* [Stated exercise A]
How would you render this sentence from the Marcus Mårtenson exhibition text in Spanish: "Can you imagine life without our social media interaction?"
* [Stated exercise B]
Can you carry the Marcus Mårtenson exhibition text forward, picking up after its final sentence?

* [Selection]
MARCUS MÅRTENSON
SURVEILLANCE GAMES
15 APRIL - 8 MAY
Marcus Mårtenson (b.1972) works provide a mirror into a parallel reality, a simultaneous existence that we are all interplaying with. A mirror into another version of ourselves, that version that we put out there into the ‘real’ world of the internet, our ‘extreme selves’. Can you imagine life without our social media interaction? What would you do, if you couldn’t respond with an instant emoji, that fully encapsulates your emotion of that particular second? Mårtenson leads you into considering the answers and considering of the ‘self’ within that.
For the exhibition at Arsenalgatan 3, Mårtenson’s body of work has dwelled deep into the human psyche, and the gaming psychology cues that our social media tools use for our continued engagement, what Professor Shoshana Zuboff calls ‘the age of surveillance capitalism’. Mårtenson draws you in, with bright pastel crayon primary colours, catchy slogans, and always so poignant in his work, with a tongue in cheek double review. Take for example Instagram Bingo, 25 characteristics of the influencer currency – take your pick between, “beauty always wins” – “narcissistic self-marketing” or “selfie-dysmorphia” all concepts that we are all too familiar with, as brands no longer use traditional advertising space, but rather use product placement via the influencer instead.

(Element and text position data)
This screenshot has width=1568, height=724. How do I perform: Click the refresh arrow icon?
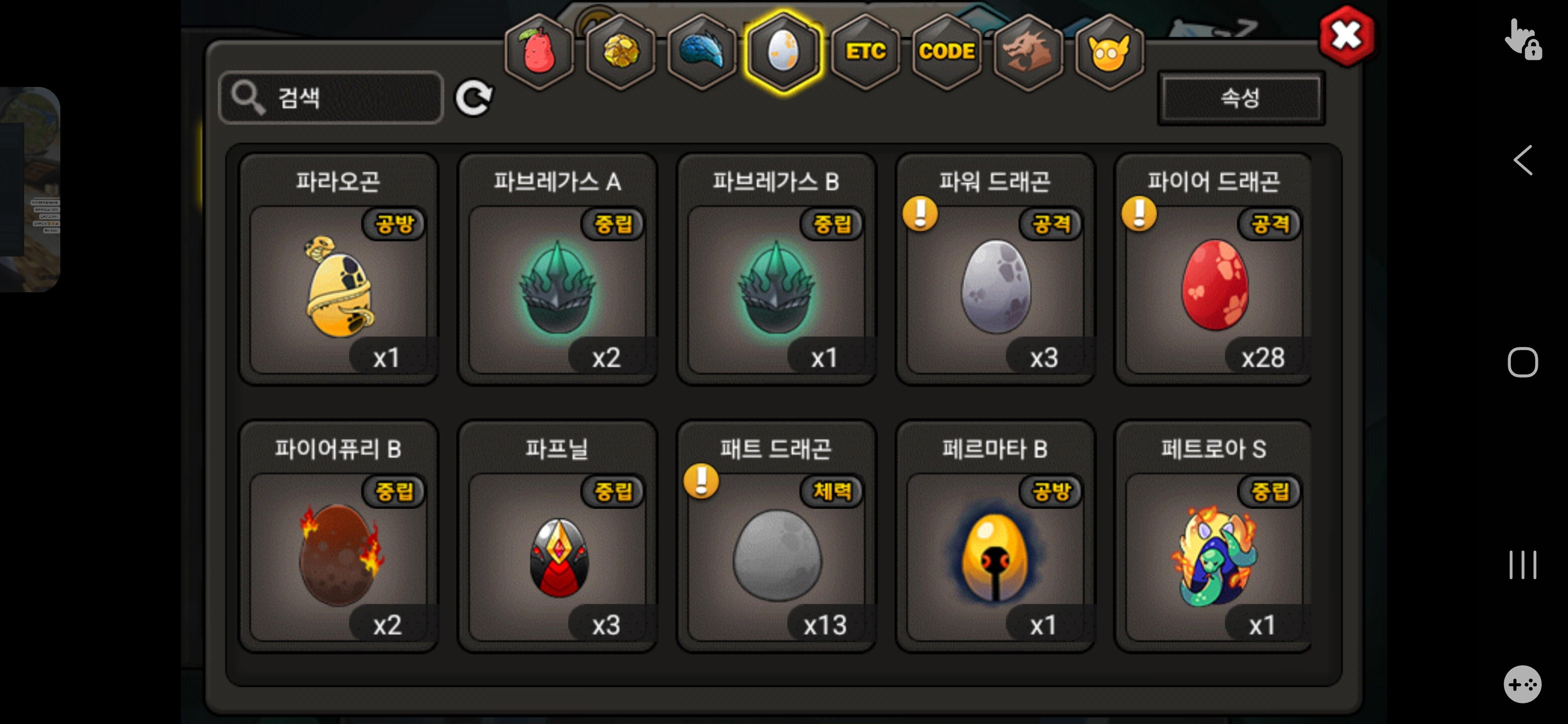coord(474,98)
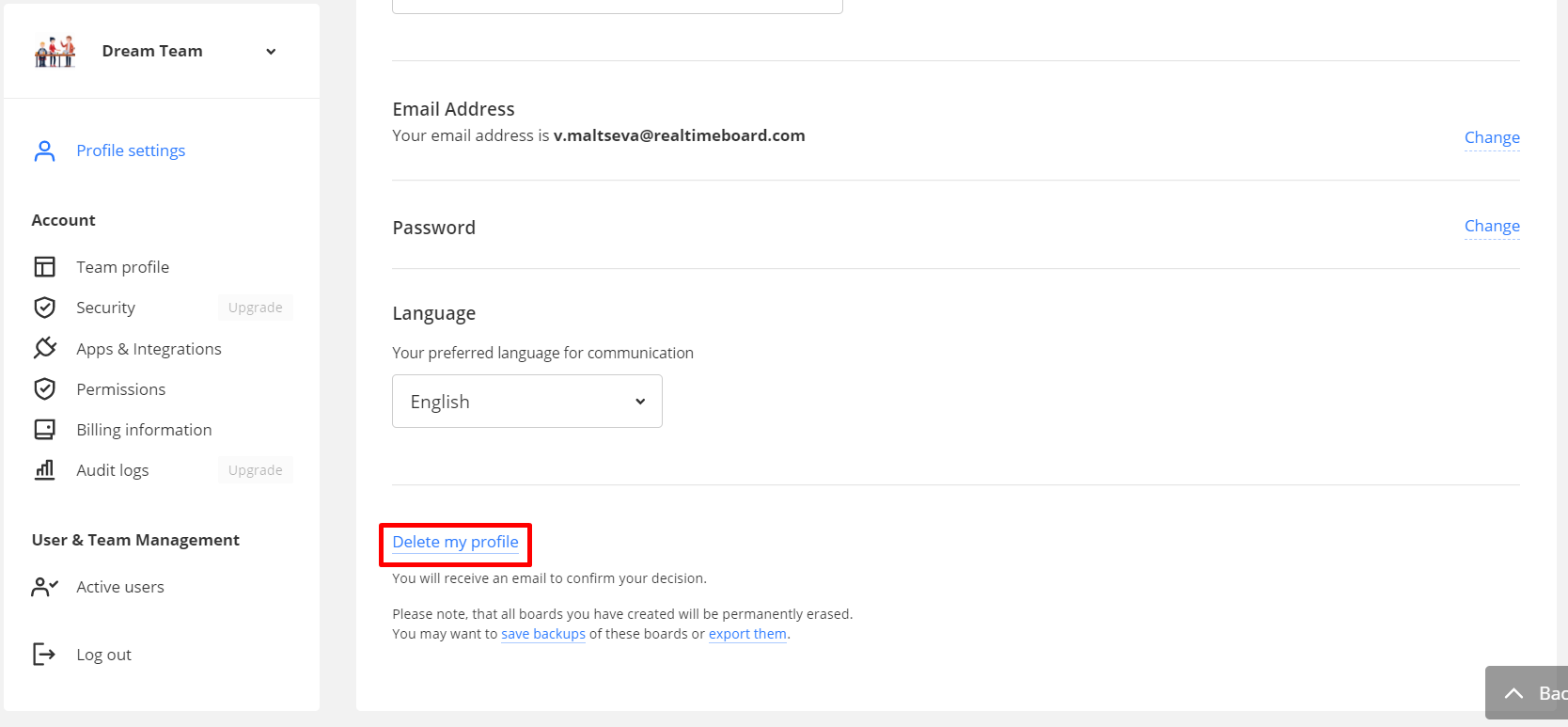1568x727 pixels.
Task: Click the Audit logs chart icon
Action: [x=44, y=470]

* [Task answer A]
¿Puedes imaginar la vida sin nuestra interacción en las redes sociales?

* [Task answer B]
Surveillance Games – uses what we can all recognize as the now infamous game “Monopoly” created by Lizie Magie in 1904, in part as an educational tool to deter away from the perils of landlord monopolies, and capitalism. Mårtenson, engages using the hints of the familiarity of the boardgame to inform the multiple ways in which our internet conglomerates are working with our engagement in an entirely unregulated sphere. How has that changed us as individuals, socially and philosophically? Our intake of information is no longer under our control, it can be avoided or multiplied with its reposting, and it can be whatever or however you want it to be.
Famous Conspiracy Theories Part 6 and Data is Destiny illustrate the hyper-boles that are created, the multi layered realities, the “truth” in our intake of information. The illustration of hyper-boles was most present during the Cambridge Analytica scandal and their use of Facebook as both their platform for collecting data and to feedback informatics. Technology having created what has been monumental feedback systems for calibrating (sometimes meaningless) individual ‘power’, this power directly correlated to ‘likes’, ‘reposts’ and ‘views’. The everyday private space, no longer private – the everyday life of the individual turning into monitoring, creating, engaging and reinforcing statistics. Here Mårtenson strips back, and presents each work in its purest form, black and white data mind maps, and data as a pyramid of hierarchies.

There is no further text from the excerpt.